Worker Processes and Large Objects

Old forum URL: forums.lhotka.net/forums/t/4806.aspx


Brian O posted on Tuesday, May 06, 2008

Two questions that are related here :

  What is a good number of worker processes to assign to the App Pool used by the Remoting Host on IIS 6.0?

Second part is :

  If you have BusinessBase object that is containing a large byte array in a variable, is there a usage recommendation for hosting such an object? For example, a business object which retrieves the contents of a file and stores it in the byte array during DataPortal_Fetch. We are seeing IIS run out of memory periodically, and under Task Manager the W3P.EXE is gobbling up memory.

Thanks in advance,

Brian

 

 

 

 

 

tmg4340 replied on Tuesday, May 06, 2008

Brian O:

  What is a good number of worker processes to assign to the App Pool used by the Remoting Host on IIS 6.0?

I can't speak to this one - sorry.

Brian O:

Second part is :

  If you have BusinessBase object that is containing a large byte array in a variable, is there a usage recommendation for hosting such an object? For example, a business object which retrieves the contents of a file and stores it in the byte array during DataPortal_Fetch. We are seeing IIS run out of memory periodically, and under Task Manager the W3P.EXE is gobbling up memory.

It sort of depends on what you intend to use the byte array for.  I am presuming that you're getting the file to stream it back to the browser/client/etc.

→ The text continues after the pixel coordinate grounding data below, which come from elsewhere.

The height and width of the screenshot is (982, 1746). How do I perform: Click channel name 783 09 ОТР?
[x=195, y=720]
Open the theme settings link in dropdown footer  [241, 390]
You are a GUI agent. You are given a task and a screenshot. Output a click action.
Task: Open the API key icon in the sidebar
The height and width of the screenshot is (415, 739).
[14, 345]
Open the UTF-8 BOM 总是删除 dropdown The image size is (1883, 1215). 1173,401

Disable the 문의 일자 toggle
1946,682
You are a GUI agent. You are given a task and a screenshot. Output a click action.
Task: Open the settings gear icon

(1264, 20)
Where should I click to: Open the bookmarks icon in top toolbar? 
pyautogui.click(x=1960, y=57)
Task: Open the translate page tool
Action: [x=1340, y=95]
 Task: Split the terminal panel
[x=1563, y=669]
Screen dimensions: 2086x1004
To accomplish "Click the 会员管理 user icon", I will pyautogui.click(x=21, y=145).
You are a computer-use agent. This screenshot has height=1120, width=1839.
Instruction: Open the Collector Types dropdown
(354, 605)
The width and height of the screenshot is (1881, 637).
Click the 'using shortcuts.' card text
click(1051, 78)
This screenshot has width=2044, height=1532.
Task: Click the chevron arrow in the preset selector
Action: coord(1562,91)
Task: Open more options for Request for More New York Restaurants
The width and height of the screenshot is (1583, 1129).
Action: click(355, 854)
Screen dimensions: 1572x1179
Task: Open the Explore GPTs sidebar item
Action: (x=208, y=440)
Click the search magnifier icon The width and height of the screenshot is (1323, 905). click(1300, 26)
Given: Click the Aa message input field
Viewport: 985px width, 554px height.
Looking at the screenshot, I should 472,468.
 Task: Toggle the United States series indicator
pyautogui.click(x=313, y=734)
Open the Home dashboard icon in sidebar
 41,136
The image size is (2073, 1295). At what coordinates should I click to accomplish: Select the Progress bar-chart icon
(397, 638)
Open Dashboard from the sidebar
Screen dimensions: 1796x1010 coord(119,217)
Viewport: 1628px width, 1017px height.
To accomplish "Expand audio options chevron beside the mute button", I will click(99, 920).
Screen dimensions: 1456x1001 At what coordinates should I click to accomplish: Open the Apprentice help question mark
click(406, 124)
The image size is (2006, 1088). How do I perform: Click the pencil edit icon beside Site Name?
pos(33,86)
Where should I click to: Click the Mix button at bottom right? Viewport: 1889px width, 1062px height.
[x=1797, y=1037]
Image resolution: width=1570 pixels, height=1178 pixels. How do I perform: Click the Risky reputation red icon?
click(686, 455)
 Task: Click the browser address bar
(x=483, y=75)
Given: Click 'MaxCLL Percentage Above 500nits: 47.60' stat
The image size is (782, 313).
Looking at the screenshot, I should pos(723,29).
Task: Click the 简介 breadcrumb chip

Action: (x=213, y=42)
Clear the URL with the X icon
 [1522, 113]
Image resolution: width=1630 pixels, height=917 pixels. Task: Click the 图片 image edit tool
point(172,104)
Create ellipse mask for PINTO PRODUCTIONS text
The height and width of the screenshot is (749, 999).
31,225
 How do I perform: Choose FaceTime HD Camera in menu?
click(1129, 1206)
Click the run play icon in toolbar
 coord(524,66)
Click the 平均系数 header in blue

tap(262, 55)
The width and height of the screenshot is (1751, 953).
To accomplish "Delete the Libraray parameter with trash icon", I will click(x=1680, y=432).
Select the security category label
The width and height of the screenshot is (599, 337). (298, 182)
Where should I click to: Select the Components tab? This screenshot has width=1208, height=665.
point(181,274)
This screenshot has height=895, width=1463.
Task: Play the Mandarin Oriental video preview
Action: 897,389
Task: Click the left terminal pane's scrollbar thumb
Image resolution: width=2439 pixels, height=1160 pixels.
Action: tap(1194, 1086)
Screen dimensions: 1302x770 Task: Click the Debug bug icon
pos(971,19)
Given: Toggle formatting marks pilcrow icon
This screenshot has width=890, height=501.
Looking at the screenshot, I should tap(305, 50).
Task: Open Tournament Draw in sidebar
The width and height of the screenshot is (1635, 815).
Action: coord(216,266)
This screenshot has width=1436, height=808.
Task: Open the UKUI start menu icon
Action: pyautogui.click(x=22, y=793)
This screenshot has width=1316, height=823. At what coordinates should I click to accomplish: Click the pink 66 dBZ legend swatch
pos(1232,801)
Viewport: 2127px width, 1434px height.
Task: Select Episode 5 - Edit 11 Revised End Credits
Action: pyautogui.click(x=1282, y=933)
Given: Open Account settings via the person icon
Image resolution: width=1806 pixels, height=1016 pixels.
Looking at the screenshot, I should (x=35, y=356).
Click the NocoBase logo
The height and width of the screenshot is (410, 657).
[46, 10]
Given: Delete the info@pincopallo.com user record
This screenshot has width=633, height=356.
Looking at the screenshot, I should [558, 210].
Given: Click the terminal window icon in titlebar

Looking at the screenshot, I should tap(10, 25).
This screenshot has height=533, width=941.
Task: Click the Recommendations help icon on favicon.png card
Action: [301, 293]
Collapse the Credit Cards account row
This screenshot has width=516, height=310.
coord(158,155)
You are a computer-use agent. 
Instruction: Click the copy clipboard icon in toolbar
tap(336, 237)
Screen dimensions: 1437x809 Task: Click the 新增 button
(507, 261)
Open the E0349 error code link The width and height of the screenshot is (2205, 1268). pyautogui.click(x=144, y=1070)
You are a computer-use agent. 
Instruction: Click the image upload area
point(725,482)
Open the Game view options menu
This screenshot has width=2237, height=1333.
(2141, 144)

In any event, the standard technique is to read the file in chunks and stream those chunks as you get them.  If you look at the "GetBytes" method on a DataReader, this allows you to "chunk" your field into pieces, thus allowing you to use a smaller in-memory buffer.  However, depending on how you are getting that back to the client, you may have some issues.

Ultimately, you have to get the whole thing back in your BusinessBase object, right?  What you might look into is creating a "placeholder" property for your file contents.  When the property is accessed, you execute a Command to the DataPortal that retrieves the file.  That way, you have a separate execution path to get all that data, potentially making the "chunking" process back to your business object easier.  Yes, it introduces a potential performance hit on your object, and depending on how you use it, it might be a little cumbersome.  But it's the best way I can think of to manage such large files.  And if the user never needs the file, it's not loaded unnecessarily.

There is a school of thought that says you shouldn't store large objects in a database - you should store pointers to the object instead.  That's a whole other discussion, though.